▸ PAGE EXCERPT:
★ ★ ★ ★ ★

Step 2: Benchmark Stress Test

Apply these 4 filters sequentially. A benchmark must pass ALL 4 to be worth studying:

Filter Question Pass Criteria
1. Profitable? Is this benchmark actually making money — not just growing? Revenue evidence: pricing × estimated users > operating costs. Look for team size, office, spending patterns as signals
2. Understandable? Can you trace their complete revenue flow: acquire → convert → deliver → retain? You can explain their business model in 4 sentences covering all 4 stages
3. Executable? Do you have (or can reasonably acquire) the skills and resources to replicate this? No irreplaceable assets required (exclusive partnerships, government licenses, celebrity connections)
4. Revenue-focused? Does studying this benchmark directly lead to revenue, not just "learning"? Clear action items emerge, not just "interesting insights"

Step 3: Granular Competitive Analysis

For benchmarks that pass all 4 filters, map these dimensions precisely:

Dimension Their Approach Your Approach Gap
Product price & tiers
Product packaging & positioning
Primary acquisition channel
Content format & frequency
Content style & tone
Conversion mechanism (free→paid)
Delivery method
Retention / repeat purchase tactics
Tech stack (visible)

Key principle: Precision matters. If they post 3x/week on X with 2-paragraph insights, note "3x/week, 2-paragraph insights" — not "active on social media." The detail granularity determines execution quality.

Step 4: Differentiation Strategy (Blue Ocean Grid)

Use the Eliminate-Reduce-Raise-Create framework to define your unique position:

Action Factor Rationale
Eliminate What industry factor can you drop entirely? Reduce cost or complexity
Reduce What can you offer less of than competitors? Focus resources on what matters
Raise What should you offer more of than competitors? Your core value advantage
Create What new factor can you introduce that nobody offers? Your differentiation wedge

Step 5: One-Page Strategy Brief

Synthesize into:

  • Problem → one sentence, specific pain
  • Solution → one sentence, specific mechanism
  • Audience → one persona, named and described
  • Channels → top 2, with expected CAC
  • Revenue model → specific pricing
  • First 30 days → 4-week action plan with weekly milestones

Then recommend two things, in order:

  1. Lock this in — "Run /money-save first to checkpoint the wedge, the ruled-out directions, and the open hypotheses. Next time you start a Claude Code session in this project, /money-restore will pick up exactly here — no need to re-explain."
  2. Move on — "Once saved, type /money-strategy to turn this wedge into a full market research report and pricing plan."

Principles

  • Revenue first — Ideas that can't make money are hobbies, not businesses
  • Profitability is the only metric — Ignore vanity metrics like traffic, followers, or market size
  • Speed over perfection — A launched MVP beats a perfect plan
  • Solo-founder friendly — Every idea must be buildable by one person with AI assistance
  • Automation-native — Prefer ideas that can run autonomously from day one
  • Evidence-based — Back every claim with data from web research
  • Concrete deliverables — End with "Tomorrow's first action: [specific task]"

★ ★ ★ ★ ★

▸ GIVEN ENTRIES:

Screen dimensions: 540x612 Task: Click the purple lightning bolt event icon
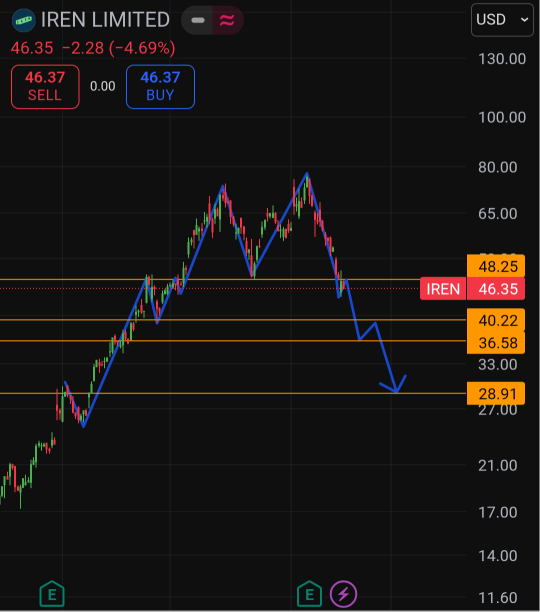pos(343,594)
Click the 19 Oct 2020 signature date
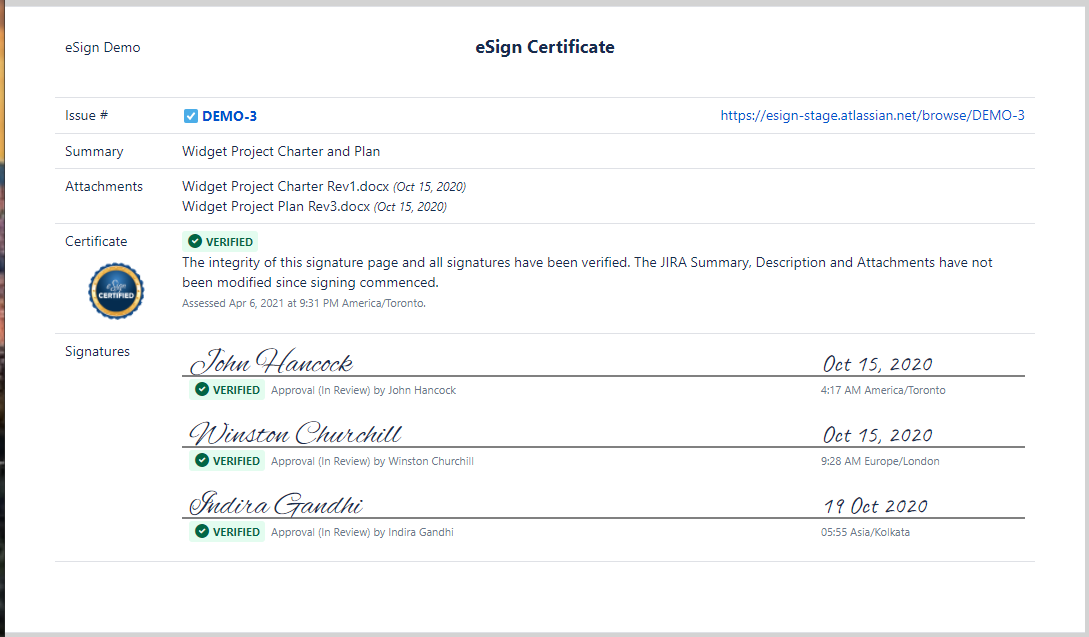Screen dimensions: 1089x637 point(876,506)
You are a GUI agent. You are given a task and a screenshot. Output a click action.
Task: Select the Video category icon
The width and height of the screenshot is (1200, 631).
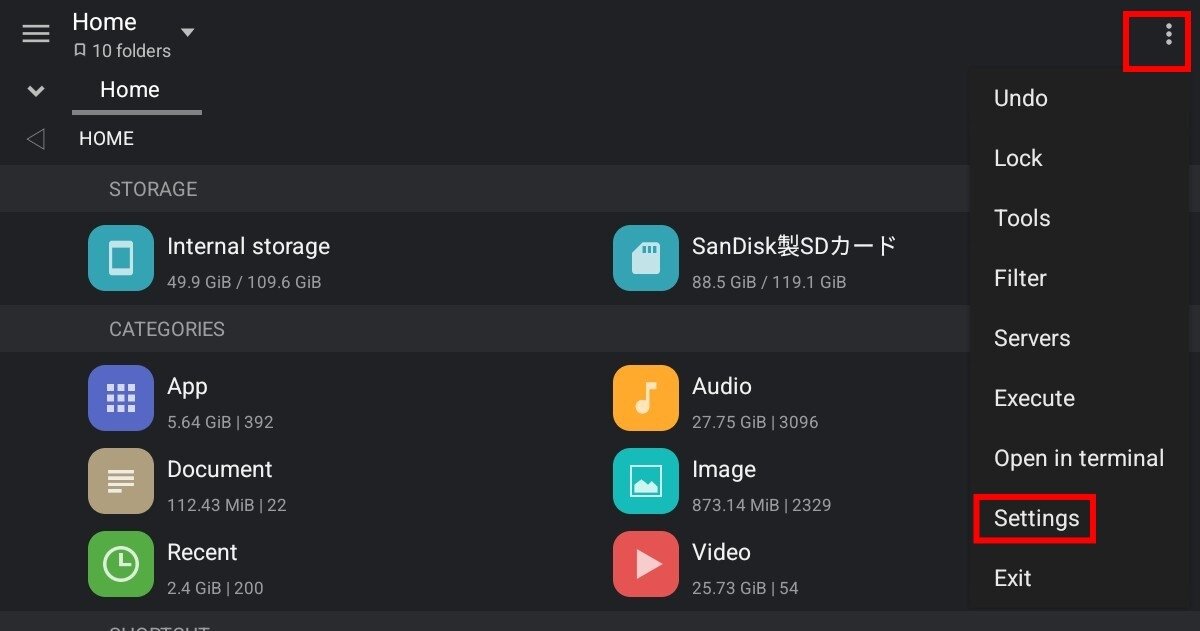point(645,564)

★ ★ ★ ★ ★

Say whether each statement agrees with the business strategy guide, answering yes or no and quoting the deciding words of the guide. 1. A benchmark is worth studying only if it passes every one of the four filters. 2. The one-page strategy brief names the top three channels. 3. The principles call for close tracking of traffic and follower counts. The records play no part in what is asked here.

1. Yes: "A benchmark must pass ALL 4 to be worth studying"
2. No: "Channels → top 2, with expected CAC"
3. No: "Ignore vanity metrics like traffic, followers, or market size"